My understanding is that the iter iterator here functions as pass by reference, so when this function calls iter.next() that changes the instance of iter that is passed to all other recursive calls of the function. So to get around that, now I'm cloning the iterator at every call of the explore function. E.g.:

def explore(iter: Iterator[Int])(implicit accumulator: Int = 0): Int = {
  if (someCase) {
    explore(iter)(accumulator)
  } else if (someOtherCase){
    val iterClone = iter.toList.toIterator
    explore(iterClone)(accumulator + iterClone.next())
  } else {
    // Some kind of aggregation/selection of explore results
  }
}

But this seems pretty stupid, and the stupidity escalates when I have multiple iterators that may or may not need cloning in multiple else if cases. What is the right way to handle situations like this? How can I elegantly solve these kinds of problems?


Solution

  • Suppose that you want to write a back-tracking recursive function that needs some complex data structure as an argument, so that the recursive calls receive a slightly modified version of the data structure. You have several options how you could do it:

    1. Clone the entire data structure, modify it, pass it to recursive call. This is very simple, but usually very expensive.
    2. Modify the mutable structure in-place, pass it to the recursive call, then revert the modification when backtracking. You have to ensure that every possible call of your recursive function always restores the original state of the data structure exactly. This is much more efficient, but is hard to implement, because it can be very error prone.
    3. Subdivide the structure into a large immutable and a small mutable part. For example, you could pass an index (or a pair of indices) that specify some slice of an array explicitly, along with an array that is never mutated. You could then "clone" and save only the mutable part, and restore it when backtracking. If it works, it is both simple and fast, but it doesn't always work, because substructures can be hard to describe by just few integer indices.
    4. Rely on persistent immutable data structures whenever you can.

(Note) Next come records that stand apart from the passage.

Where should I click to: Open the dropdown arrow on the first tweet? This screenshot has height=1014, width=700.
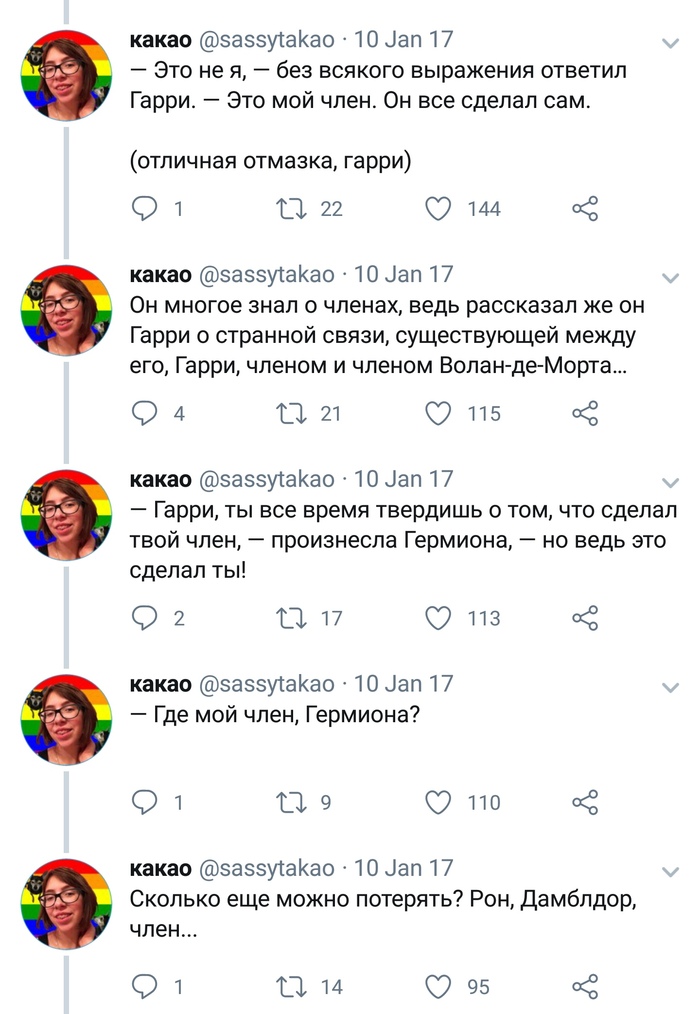click(x=672, y=43)
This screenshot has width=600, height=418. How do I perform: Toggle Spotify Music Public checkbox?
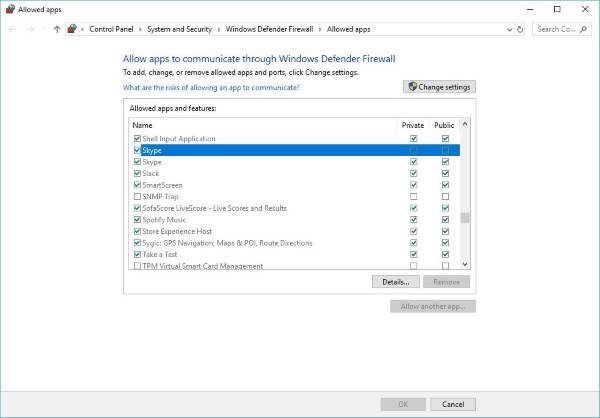(445, 220)
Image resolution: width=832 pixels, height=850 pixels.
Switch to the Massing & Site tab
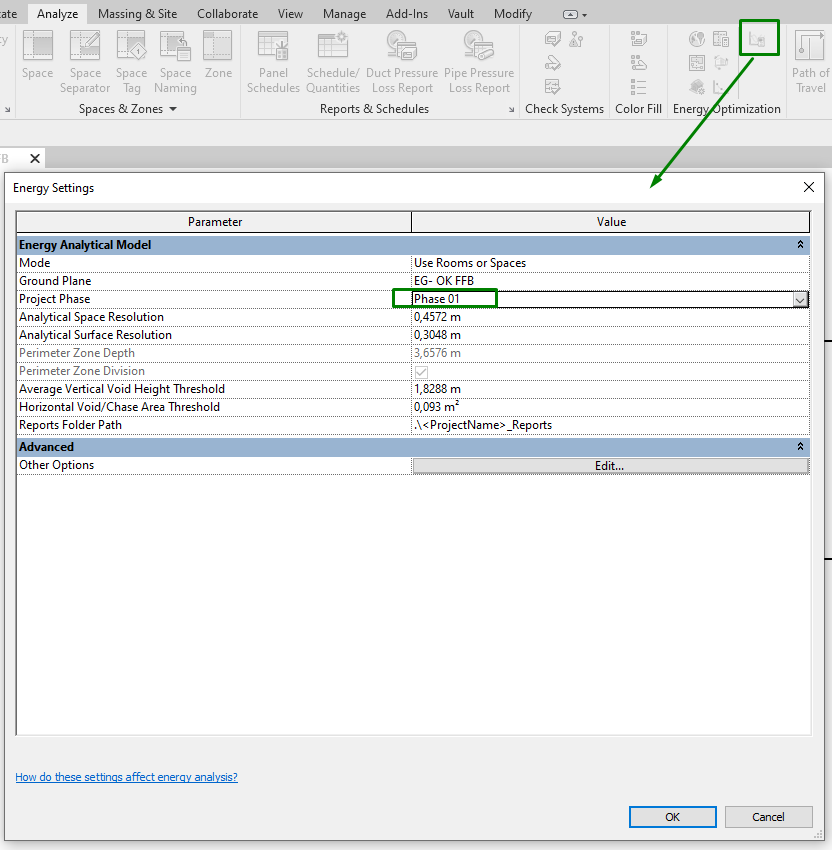click(137, 13)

    I'd like to elaborate on the last point, because this is the preferred way to do it in Scala and in functional programming in general.

    Here is your original code, that uses the third strategy:

    def arraySum(array: Array[Int], index: Int, accumulator: Int): Int = {
      if (index == array.length) {
        accumulator
      } else {
        arraySum(array, index + 1, accumulator + array(index))
      }
    }
    

    If you would use a List instead of an Array, you could rewrite it to this:

    @annotation.tailrec
    def listSum(list: List[Int], acc: Int): Int = list match {
      case Nil => acc
      case h :: t => listSum(t, acc + h)
    }
    

    Here, h :: t is a pattern that deconstructs the list into the head and the tail. Note that you don't need an explicit index any more, because accessing the tail t of the list is a constant-time operation, so that only the relevant remaining sublist is passed to the recursive call of listSum.

    There is no backtracking here, but if the recursive method would backtrack, using lists would bring another advantage: extracting a sublist is almost free (constant time operation), but it's still guaranteed to be immutable, so you can just pass it into the recursive call, without having to care about whether the recursive call modifies it or not, and so you don't have to do anything to undo any modifications that could have been done by the recursive calls. This is the advantage of persistent immutable data structures: related lists can share most of their structure, while still appearing immutable from the outside, so that it's impossible to break anything in the parent list just because you have the access to the tail of this list. This would not be the case with a view over a mutable array.